INFORMATION |
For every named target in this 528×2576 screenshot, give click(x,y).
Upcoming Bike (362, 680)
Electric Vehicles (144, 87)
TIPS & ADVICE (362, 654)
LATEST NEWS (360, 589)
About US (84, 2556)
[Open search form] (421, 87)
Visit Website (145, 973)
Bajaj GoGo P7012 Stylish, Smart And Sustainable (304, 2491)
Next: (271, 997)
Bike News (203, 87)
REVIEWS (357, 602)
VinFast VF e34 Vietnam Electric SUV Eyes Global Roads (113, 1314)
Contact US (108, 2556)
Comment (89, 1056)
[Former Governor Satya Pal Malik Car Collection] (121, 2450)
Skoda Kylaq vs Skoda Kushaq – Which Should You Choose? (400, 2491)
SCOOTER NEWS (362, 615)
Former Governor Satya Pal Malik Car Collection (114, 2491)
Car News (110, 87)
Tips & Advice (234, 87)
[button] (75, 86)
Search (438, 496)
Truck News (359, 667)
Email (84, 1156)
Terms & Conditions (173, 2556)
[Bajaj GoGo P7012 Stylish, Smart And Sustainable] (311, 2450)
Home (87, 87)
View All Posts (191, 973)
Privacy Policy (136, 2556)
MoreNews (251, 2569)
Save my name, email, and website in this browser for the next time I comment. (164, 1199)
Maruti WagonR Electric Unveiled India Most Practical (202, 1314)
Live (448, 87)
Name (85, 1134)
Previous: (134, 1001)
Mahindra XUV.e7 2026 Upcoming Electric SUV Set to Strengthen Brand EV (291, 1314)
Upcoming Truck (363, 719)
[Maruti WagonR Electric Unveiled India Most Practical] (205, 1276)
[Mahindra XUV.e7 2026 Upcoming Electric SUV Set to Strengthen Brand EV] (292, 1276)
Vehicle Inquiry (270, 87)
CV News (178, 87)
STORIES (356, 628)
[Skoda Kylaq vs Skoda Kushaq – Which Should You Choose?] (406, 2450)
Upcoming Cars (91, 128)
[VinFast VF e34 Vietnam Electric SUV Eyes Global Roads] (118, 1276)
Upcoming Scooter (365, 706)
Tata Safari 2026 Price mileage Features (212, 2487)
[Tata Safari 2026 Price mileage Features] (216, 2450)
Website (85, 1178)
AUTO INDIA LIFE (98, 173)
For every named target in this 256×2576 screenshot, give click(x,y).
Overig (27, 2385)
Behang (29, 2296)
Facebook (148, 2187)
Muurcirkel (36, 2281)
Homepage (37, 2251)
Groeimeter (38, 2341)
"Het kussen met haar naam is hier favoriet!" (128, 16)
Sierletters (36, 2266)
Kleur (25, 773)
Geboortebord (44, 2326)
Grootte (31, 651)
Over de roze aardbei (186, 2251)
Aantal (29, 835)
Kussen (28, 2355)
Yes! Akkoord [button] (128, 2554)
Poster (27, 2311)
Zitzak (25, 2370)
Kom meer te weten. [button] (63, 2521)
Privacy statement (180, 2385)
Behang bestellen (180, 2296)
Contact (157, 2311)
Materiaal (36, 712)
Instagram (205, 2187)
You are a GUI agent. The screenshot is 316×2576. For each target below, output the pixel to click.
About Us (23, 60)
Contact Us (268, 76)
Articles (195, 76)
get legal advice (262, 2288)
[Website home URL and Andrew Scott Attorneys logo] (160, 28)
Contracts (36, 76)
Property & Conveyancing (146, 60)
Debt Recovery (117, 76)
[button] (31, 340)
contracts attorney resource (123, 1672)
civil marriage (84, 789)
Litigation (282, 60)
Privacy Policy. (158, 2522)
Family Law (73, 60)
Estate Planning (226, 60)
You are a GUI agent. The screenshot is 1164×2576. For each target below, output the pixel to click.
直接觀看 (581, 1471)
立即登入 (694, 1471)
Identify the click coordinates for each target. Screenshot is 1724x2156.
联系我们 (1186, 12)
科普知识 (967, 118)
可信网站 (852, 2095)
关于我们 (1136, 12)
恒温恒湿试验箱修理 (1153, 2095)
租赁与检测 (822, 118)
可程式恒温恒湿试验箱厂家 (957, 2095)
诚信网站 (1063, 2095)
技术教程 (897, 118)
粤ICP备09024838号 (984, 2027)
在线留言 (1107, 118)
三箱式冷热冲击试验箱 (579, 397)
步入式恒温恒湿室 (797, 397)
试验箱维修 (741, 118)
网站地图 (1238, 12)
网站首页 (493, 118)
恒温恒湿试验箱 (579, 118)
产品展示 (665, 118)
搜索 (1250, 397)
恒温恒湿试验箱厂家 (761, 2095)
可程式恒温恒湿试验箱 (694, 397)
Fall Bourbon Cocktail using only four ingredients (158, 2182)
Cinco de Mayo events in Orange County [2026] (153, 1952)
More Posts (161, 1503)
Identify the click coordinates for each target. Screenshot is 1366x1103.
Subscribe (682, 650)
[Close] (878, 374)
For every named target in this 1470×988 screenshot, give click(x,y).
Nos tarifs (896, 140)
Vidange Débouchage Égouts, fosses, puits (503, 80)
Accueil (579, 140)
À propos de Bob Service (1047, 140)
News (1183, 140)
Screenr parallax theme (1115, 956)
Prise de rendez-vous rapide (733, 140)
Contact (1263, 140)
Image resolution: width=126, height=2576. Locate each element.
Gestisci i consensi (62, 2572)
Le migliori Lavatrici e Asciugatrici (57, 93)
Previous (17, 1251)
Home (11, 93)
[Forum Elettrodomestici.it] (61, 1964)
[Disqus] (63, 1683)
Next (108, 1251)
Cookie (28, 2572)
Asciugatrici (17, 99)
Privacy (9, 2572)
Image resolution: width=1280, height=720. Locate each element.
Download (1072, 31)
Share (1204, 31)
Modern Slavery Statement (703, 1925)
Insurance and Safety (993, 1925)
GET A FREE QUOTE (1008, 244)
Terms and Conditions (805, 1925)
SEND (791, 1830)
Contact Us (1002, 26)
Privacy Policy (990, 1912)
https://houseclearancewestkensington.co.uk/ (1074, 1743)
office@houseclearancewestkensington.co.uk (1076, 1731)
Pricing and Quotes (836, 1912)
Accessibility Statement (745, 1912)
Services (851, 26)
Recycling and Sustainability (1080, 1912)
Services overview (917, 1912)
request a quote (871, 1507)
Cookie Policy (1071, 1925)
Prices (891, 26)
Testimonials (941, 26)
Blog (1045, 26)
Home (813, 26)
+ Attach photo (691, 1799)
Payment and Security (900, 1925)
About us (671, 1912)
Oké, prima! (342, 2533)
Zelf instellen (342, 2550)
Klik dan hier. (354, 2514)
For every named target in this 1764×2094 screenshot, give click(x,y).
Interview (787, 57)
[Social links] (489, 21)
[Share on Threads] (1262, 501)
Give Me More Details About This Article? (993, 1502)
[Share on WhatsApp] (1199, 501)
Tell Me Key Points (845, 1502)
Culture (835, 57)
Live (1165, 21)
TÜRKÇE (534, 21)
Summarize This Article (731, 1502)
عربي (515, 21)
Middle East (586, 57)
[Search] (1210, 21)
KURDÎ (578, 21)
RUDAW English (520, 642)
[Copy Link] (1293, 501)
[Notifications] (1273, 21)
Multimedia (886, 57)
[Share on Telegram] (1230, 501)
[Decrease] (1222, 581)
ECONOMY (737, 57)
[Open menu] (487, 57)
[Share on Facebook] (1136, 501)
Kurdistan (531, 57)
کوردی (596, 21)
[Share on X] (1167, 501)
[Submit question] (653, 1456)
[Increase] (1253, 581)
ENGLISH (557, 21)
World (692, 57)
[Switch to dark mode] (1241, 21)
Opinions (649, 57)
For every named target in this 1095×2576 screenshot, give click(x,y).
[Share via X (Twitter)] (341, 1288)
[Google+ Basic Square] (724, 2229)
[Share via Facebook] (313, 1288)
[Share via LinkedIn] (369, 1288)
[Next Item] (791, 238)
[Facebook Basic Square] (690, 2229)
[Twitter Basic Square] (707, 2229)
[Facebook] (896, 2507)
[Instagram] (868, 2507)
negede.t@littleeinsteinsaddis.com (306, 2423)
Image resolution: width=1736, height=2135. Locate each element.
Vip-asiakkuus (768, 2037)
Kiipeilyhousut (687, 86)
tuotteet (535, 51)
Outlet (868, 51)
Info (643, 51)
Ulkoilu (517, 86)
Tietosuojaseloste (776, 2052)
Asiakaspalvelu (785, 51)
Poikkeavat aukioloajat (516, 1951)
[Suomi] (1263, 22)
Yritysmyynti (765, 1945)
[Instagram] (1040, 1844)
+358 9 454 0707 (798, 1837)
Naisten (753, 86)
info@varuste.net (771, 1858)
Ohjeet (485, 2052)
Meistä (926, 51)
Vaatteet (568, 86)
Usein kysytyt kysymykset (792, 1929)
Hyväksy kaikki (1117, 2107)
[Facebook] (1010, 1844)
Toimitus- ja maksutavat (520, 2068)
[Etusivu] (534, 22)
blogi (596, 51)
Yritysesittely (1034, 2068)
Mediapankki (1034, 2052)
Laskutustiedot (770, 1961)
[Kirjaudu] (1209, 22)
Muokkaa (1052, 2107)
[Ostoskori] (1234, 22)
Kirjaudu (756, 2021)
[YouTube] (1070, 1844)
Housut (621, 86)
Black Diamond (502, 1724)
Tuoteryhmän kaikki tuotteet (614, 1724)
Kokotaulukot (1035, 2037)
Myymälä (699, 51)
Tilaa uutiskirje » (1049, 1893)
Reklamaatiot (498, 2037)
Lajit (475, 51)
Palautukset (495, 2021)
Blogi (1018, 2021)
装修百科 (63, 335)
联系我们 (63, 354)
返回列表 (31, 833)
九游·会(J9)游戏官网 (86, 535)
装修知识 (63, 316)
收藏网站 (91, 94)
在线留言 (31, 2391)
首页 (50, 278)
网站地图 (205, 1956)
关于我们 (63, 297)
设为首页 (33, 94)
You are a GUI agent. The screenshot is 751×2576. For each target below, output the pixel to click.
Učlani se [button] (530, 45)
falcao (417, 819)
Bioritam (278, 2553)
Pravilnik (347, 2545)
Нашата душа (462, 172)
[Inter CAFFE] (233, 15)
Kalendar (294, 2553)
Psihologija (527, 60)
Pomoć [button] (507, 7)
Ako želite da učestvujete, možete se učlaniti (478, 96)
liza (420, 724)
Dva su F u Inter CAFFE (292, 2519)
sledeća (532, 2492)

TO DO |
Would you restate, word for word, every line of the listing from its first line through the line with "Behang (29, 2296)"?

TASK RESPONSE |
For every named target in this 528×2576 screenshot, give click(x,y).
Upcoming Bike (362, 680)
Electric Vehicles (144, 87)
TIPS & ADVICE (362, 654)
LATEST NEWS (360, 589)
About US (84, 2556)
[Open search form] (421, 87)
Visit Website (145, 973)
Bajaj GoGo P7012 Stylish, Smart And Sustainable (304, 2491)
Next: (271, 997)
Bike News (203, 87)
REVIEWS (357, 602)
VinFast VF e34 Vietnam Electric SUV Eyes Global Roads (113, 1314)
Contact US (108, 2556)
Comment (89, 1056)
[Former Governor Satya Pal Malik Car Collection] (121, 2450)
Skoda Kylaq vs Skoda Kushaq – Which Should You Choose? (400, 2491)
SCOOTER NEWS (362, 615)
Former Governor Satya Pal Malik Car Collection (114, 2491)
Car News (110, 87)
Tips & Advice (234, 87)
[button] (75, 86)
Search (438, 496)
Truck News (359, 667)
Email (84, 1156)
Terms & Conditions (173, 2556)
[Bajaj GoGo P7012 Stylish, Smart And Sustainable] (311, 2450)
Home (87, 87)
View All Posts (191, 973)
Privacy Policy (136, 2556)
MoreNews (251, 2569)
Save my name, email, and website in this browser for the next time I comment. (164, 1199)
Maruti WagonR Electric Unveiled India Most Practical (202, 1314)
Live (448, 87)
Name (85, 1134)
Previous: (134, 1001)
Mahindra XUV.e7 2026 Upcoming Electric SUV Set to Strengthen Brand EV (291, 1314)
Upcoming Truck (363, 719)
[Maruti WagonR Electric Unveiled India Most Practical] (205, 1276)
[Mahindra XUV.e7 2026 Upcoming Electric SUV Set to Strengthen Brand EV] (292, 1276)
Vehicle Inquiry (270, 87)
CV News (178, 87)
STORIES (356, 628)
[Skoda Kylaq vs Skoda Kushaq – Which Should You Choose?] (406, 2450)
Upcoming Cars (91, 128)
[VinFast VF e34 Vietnam Electric SUV Eyes Global Roads] (118, 1276)
Upcoming Scooter (365, 706)
Tata Safari 2026 Price mileage Features (212, 2487)
[Tata Safari 2026 Price mileage Features] (216, 2450)
Website (85, 1178)
AUTO INDIA LIFE (98, 173)
For every named target in this 256×2576 screenshot, give click(x,y).
Overig (27, 2385)
Behang (29, 2296)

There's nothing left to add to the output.